No, they aren't Fuji, but the guides themselves are not failing. It appears to be the guide to rod mounting method. The epoxy is cracking or something and the guides released from the rod only on their rear mount.

Hat. I figured I was causing this with the new horsepower I was putting on it, but I figured the rod itself would fail, not the guides. Just seemed strange. 

Funny thing is, the rod is pretty stiff. Stiffer than the Solaris, but not quite an OM. It can outcast the Ugly any day... that is, if you still have any guides left on it.  

I think I'll replace the guides and just save it for close in casting. It's like an old pal and it'd be pretty rough putting it in the dumpster.

Thanks...

.


----------



## AI4WD (Aug 7, 2004)

It sounds like you are overloading the rod a bit, like Hat80 said. Personnaly I would keep the rod but fix it properly by having somone who builds custom rods, do it for ya. Or have some fun over the winter and do it yourself, it is a great hobby and will save ya some duckets. 

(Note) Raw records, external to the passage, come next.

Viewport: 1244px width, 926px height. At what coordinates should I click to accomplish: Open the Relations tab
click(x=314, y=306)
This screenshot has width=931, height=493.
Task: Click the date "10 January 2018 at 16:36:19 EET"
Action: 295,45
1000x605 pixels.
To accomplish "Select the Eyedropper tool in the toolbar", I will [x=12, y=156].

I have built most of my rods in past years and the factory wraps stink!  On a good quality blank, the blank needs to be underwrapped completely where the guide sits. This gives some more stiffness to the blank, which in turn gives a slightly higher rating in the Oz.s that can be thrown. Also, by "completely underwrapped" I do not mean just where the guide feet sit, but from 1/4 " beyond where the foot tip ends, then completely under the guide to 1/4 inch beyond the other tip. It can be a decorative wrap or a base color, but should be a heavy string. This also protects the blank from being damaged by the Guides foot where it rests on the blank. Over years of heavy use and stress the Guides foot can where into the blank and cause a crack at that point. Believe me a Surf Rod sees plenty of stress throwing 5 and bait all day.

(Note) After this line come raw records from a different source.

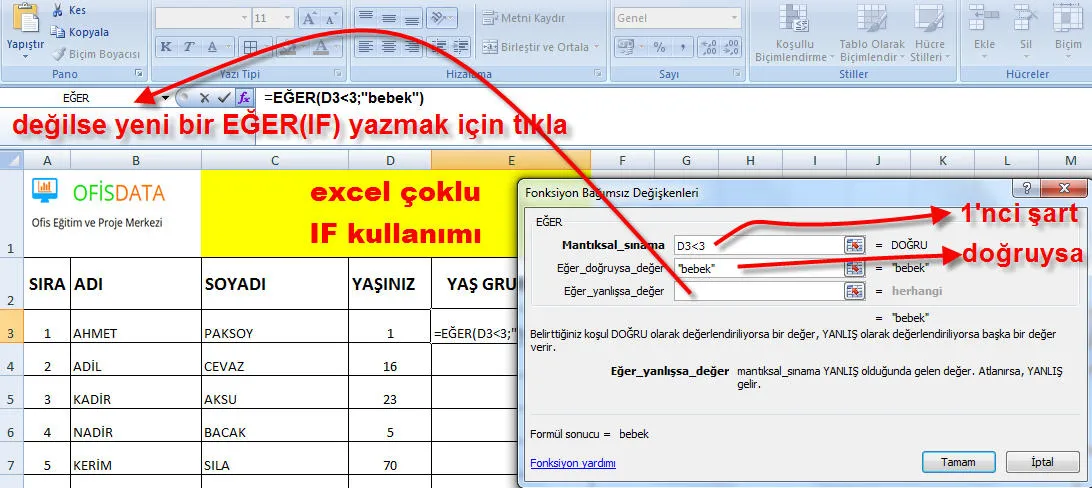Viewport: 1092px width, 488px height.
Task: Cancel the formula entry with the X icon
Action: coord(204,97)
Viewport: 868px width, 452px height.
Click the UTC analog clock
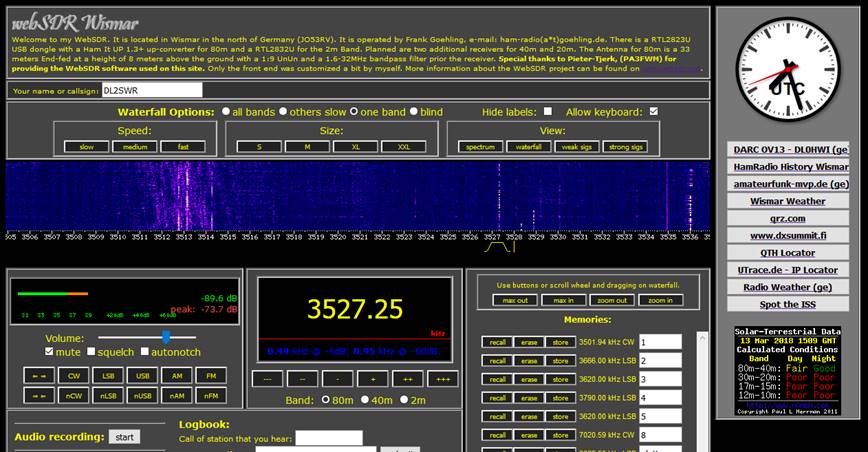pyautogui.click(x=786, y=69)
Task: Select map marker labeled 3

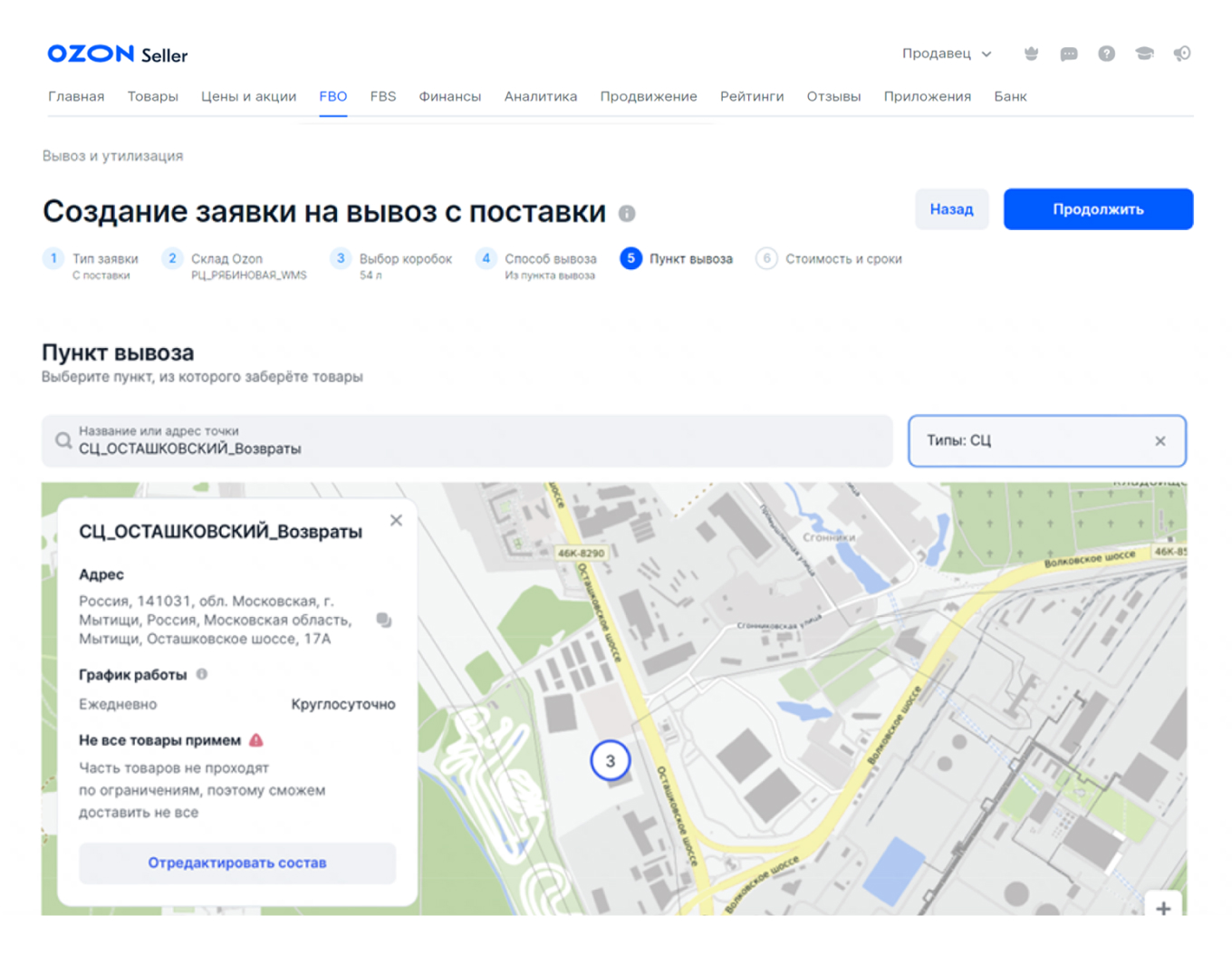Action: tap(611, 761)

Sorry for the long post , but I got a big mouth...lol   

Hooks up,
Forrest

P.S. Good to see ya posting again Hat80


----------



## BubbaBlue (May 11, 2004)

Hat and AI4WD,
Just did a little experimenting and looking at the forces involved during a cast. Watched what was happening to the guides by loading the rod.

Never realized how much force there was away from the rod that the guides' have to handle.

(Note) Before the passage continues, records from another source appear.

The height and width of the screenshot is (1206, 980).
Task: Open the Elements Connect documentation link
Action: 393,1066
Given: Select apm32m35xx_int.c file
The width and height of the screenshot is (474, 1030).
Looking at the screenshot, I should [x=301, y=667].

That's what it was for sure. I just ripped the guide feet right out of their wrap. The blank is good and stiff, but I guess the guide mounts are done pretty cheapo.

I'll try to do the repair myself over the winter. Sounds like a good project. Will probably replace them all.

thanks...

.


----------



## Larry (Apr 17, 2002)

Bubba Blue, I thought that I read your post correctly OR maybe I just misunderstood. You said that your Abu was rated 1-5; but it is stiffer than the Solaris. I don't see how that is possible. My 12' Solaris is rated 4-7 OR 4-8. Even though the Solaris is a shelf rod, it is very capable of throwing 5oz.'s anytime and is more of a pleasure to throw than the OM 6-12. What I mean is that the Solaris will help you throw your bait and sinker because the rod bends; not unlike the OM which is a telephone pole(it doesn't bend; even with 12oz.'s). pelican man.


----------



## BubbaBlue (May 11, 2004)

Larry. You read correctly. The Abu is stiffer than the Solaris but has a lesser weight rating. It's an old fiberglass cheapo. It feels like it loads pretty good, but as I found out lately, it can't handle it.

The Solaris is by far my favorite rod for casting, but the Abu was just an old friend I wanted to keep using. It's now taking an extended vacation on the rod rack.

Will probably save my lunch money for another Solaris, or maybe the 3-6 OM. I have the 6-12 OM and am curious how the other one tosses. Nah, I'll probably just get another Solaris.

Most of my fishing is pier and bay and the 6-12 OM won't get used that much. 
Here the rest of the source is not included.